=== Section Start ===

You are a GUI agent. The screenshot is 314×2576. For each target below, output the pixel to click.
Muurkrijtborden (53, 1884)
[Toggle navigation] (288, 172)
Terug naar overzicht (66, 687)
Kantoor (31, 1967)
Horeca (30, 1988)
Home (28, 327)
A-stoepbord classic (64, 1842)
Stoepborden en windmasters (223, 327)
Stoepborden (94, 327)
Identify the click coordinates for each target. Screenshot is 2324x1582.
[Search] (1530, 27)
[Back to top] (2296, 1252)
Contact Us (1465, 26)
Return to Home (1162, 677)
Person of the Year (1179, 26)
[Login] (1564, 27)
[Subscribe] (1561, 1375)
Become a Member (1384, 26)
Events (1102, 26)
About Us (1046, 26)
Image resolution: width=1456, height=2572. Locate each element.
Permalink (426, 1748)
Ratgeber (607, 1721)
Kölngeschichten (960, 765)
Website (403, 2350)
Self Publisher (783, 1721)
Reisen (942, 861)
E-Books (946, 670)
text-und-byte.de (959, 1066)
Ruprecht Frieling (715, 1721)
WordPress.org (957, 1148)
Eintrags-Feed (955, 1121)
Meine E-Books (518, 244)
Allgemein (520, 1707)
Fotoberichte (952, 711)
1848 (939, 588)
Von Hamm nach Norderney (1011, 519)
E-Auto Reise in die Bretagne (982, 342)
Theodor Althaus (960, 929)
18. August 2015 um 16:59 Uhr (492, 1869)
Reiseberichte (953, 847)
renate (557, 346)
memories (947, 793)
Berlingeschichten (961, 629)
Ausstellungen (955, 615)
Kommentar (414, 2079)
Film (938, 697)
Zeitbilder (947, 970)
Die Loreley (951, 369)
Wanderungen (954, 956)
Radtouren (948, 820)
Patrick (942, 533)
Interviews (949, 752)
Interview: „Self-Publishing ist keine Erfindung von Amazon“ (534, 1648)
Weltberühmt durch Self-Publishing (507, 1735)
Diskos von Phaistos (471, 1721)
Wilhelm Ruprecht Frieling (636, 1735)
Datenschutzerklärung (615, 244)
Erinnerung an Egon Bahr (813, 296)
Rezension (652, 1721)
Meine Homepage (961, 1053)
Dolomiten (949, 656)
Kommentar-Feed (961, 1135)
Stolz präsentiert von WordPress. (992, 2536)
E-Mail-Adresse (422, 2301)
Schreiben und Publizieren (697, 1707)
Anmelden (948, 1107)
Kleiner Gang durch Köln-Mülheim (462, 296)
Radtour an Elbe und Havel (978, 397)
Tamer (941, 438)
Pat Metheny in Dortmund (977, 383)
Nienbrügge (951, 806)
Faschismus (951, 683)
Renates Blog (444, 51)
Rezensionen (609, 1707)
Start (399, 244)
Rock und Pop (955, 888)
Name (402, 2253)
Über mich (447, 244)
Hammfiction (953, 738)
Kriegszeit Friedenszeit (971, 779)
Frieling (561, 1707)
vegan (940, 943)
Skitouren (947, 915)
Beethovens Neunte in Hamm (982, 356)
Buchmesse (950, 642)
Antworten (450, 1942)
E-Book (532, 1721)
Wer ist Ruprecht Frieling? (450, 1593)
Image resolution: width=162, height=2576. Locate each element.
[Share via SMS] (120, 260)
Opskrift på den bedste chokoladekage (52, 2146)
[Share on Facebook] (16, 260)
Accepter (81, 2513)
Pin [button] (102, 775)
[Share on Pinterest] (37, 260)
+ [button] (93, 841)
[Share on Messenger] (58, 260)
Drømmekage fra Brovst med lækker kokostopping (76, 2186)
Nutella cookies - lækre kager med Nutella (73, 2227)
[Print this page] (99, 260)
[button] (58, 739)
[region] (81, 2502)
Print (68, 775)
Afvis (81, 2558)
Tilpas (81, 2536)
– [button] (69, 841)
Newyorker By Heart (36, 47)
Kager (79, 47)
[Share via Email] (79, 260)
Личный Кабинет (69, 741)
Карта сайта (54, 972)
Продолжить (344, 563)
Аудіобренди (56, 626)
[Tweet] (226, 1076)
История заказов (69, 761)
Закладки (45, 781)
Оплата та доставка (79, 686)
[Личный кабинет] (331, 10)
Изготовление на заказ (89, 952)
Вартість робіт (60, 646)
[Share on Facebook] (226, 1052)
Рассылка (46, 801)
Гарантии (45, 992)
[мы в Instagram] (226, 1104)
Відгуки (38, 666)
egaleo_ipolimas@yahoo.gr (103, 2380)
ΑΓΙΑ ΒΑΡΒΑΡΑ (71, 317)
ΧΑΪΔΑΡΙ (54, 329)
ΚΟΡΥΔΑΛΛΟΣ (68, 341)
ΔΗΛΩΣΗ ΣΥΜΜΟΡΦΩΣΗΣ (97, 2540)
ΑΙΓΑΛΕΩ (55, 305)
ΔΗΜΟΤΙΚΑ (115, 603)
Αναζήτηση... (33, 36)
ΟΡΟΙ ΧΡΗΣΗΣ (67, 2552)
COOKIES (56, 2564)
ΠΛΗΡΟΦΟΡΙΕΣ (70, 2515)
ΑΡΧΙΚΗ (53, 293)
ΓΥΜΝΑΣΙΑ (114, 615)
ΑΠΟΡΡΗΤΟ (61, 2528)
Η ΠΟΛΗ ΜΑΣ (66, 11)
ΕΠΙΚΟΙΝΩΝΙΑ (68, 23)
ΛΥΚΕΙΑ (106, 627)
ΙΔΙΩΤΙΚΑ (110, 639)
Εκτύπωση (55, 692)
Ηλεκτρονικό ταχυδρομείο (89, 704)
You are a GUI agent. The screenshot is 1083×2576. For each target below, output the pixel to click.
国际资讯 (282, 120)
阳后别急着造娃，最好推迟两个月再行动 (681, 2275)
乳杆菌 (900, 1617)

=== Section End ===

Exercise instructions: Your answer must consist only of the lines from the start of the records above through the line with "[Login] (1564, 27)", each retyped exactly.

Response to the task:
You are a GUI agent. The screenshot is 314×2576. For each target below, output the pixel to click.
Muurkrijtborden (53, 1884)
[Toggle navigation] (288, 172)
Terug naar overzicht (66, 687)
Kantoor (31, 1967)
Horeca (30, 1988)
Home (28, 327)
A-stoepbord classic (64, 1842)
Stoepborden en windmasters (223, 327)
Stoepborden (94, 327)
Identify the click coordinates for each target. Screenshot is 2324x1582.
[Search] (1530, 27)
[Back to top] (2296, 1252)
Contact Us (1465, 26)
Return to Home (1162, 677)
Person of the Year (1179, 26)
[Login] (1564, 27)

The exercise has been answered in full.